Count the lines in the material below that contain the string "Task" and reply with that number only.

Records for this exercise:
..........
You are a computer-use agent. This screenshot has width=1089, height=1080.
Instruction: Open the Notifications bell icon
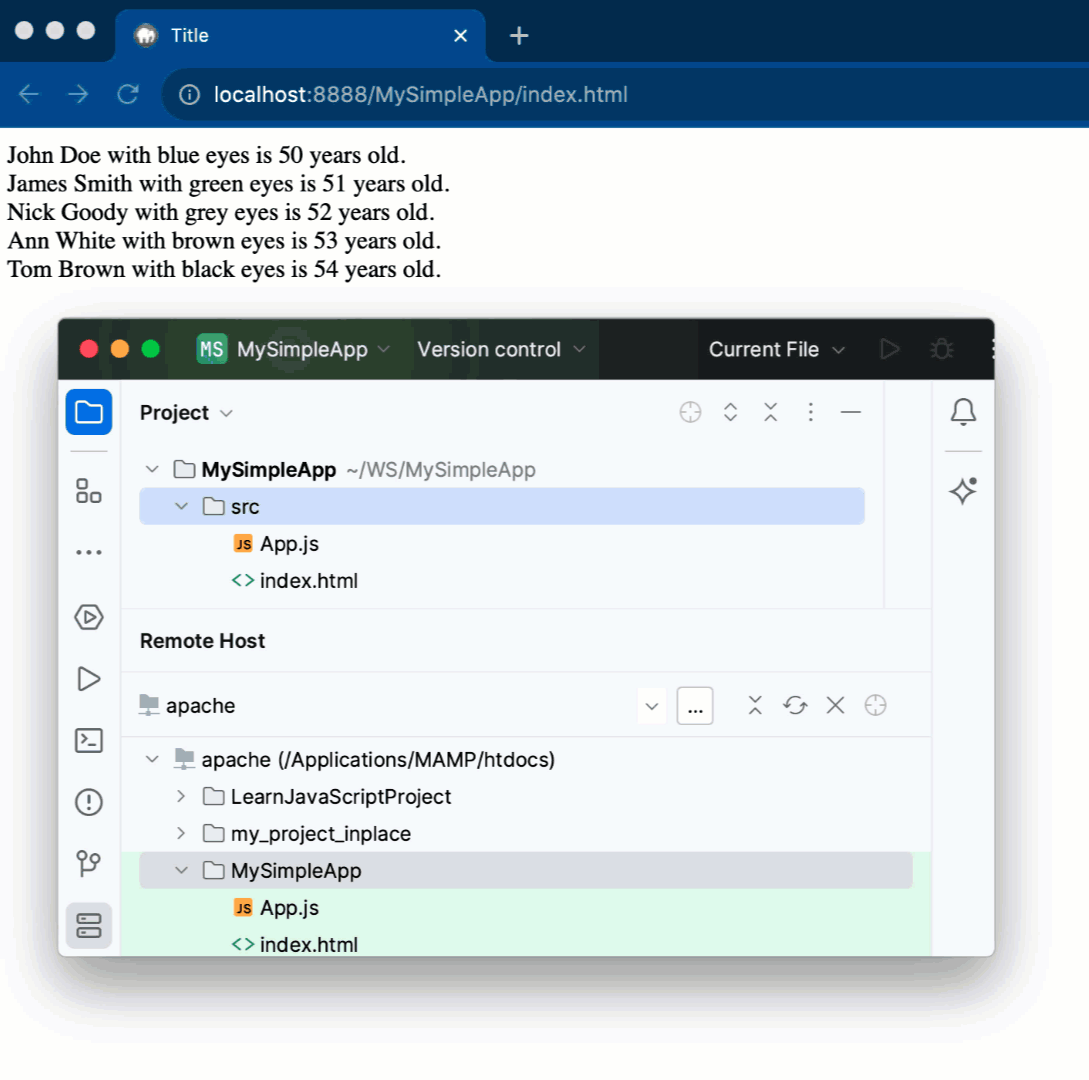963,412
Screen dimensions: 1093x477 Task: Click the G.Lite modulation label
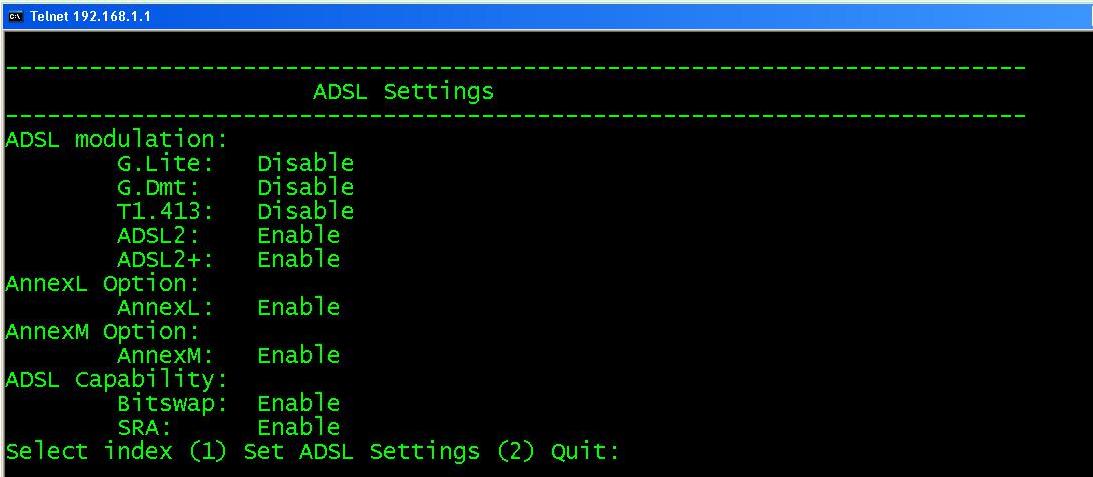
..........
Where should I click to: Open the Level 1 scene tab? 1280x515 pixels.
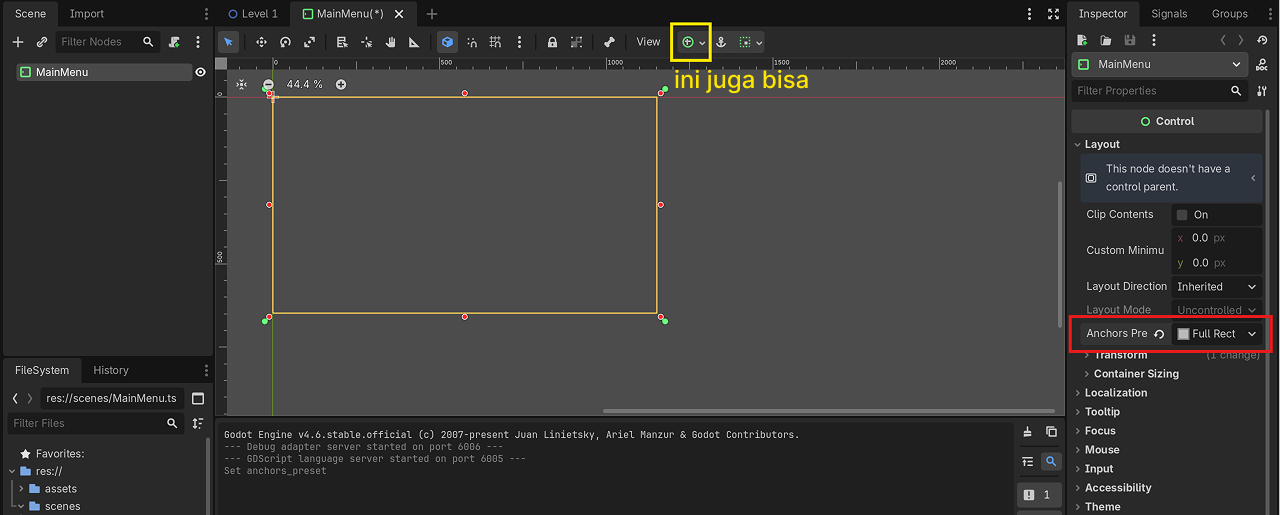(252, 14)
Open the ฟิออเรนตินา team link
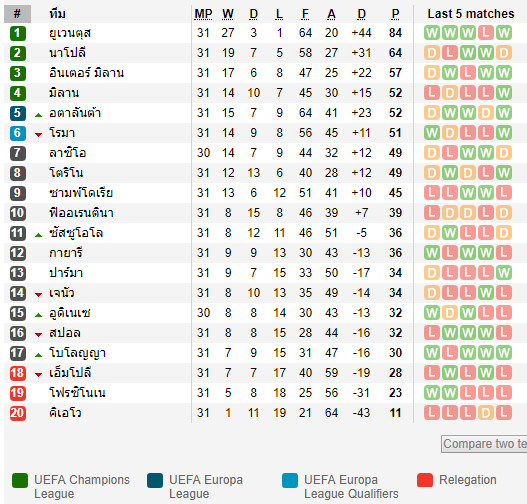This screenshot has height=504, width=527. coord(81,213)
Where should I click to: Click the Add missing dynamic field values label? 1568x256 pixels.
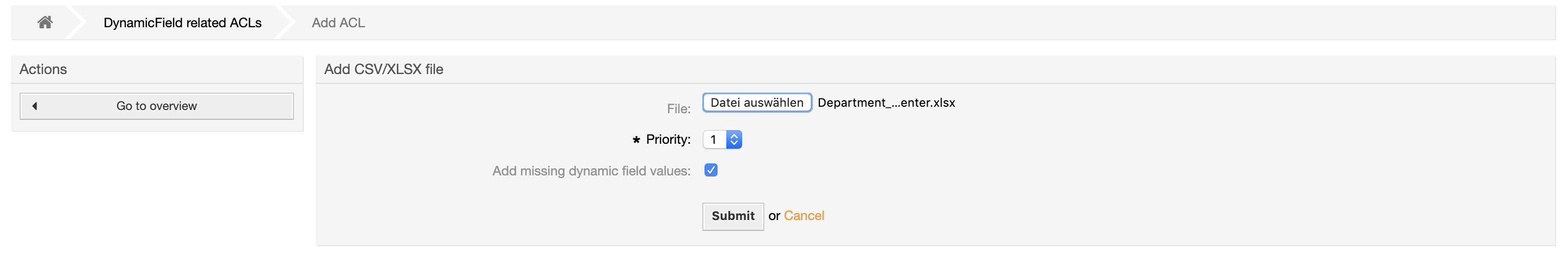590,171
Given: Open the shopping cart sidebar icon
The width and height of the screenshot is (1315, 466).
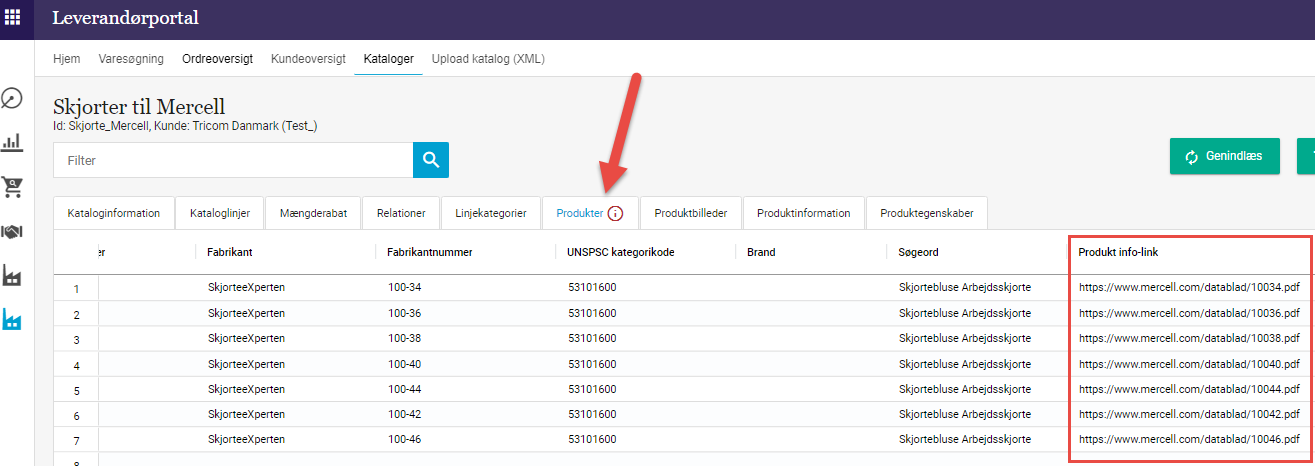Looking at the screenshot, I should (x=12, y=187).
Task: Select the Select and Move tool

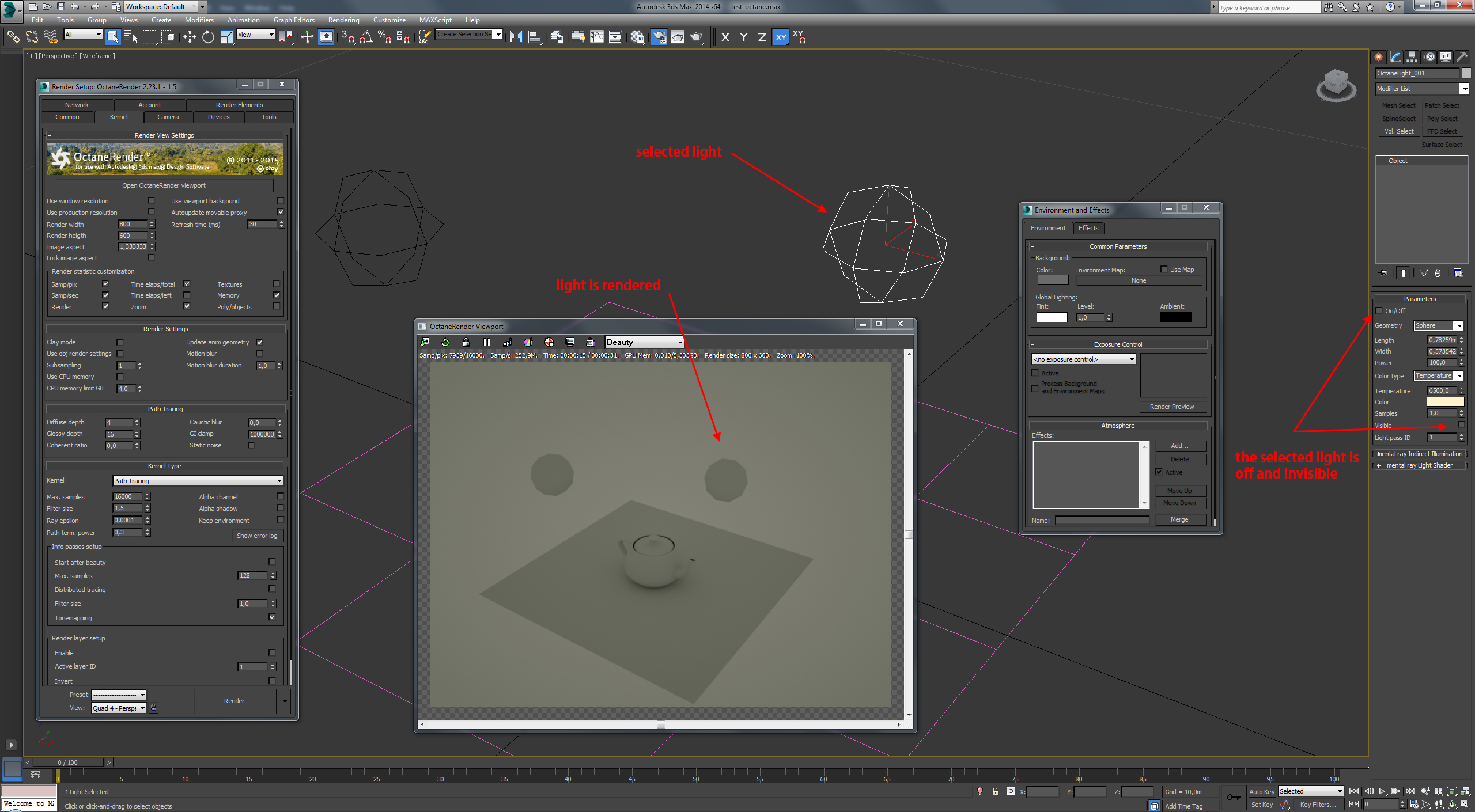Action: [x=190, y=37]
..........
Solution below:
2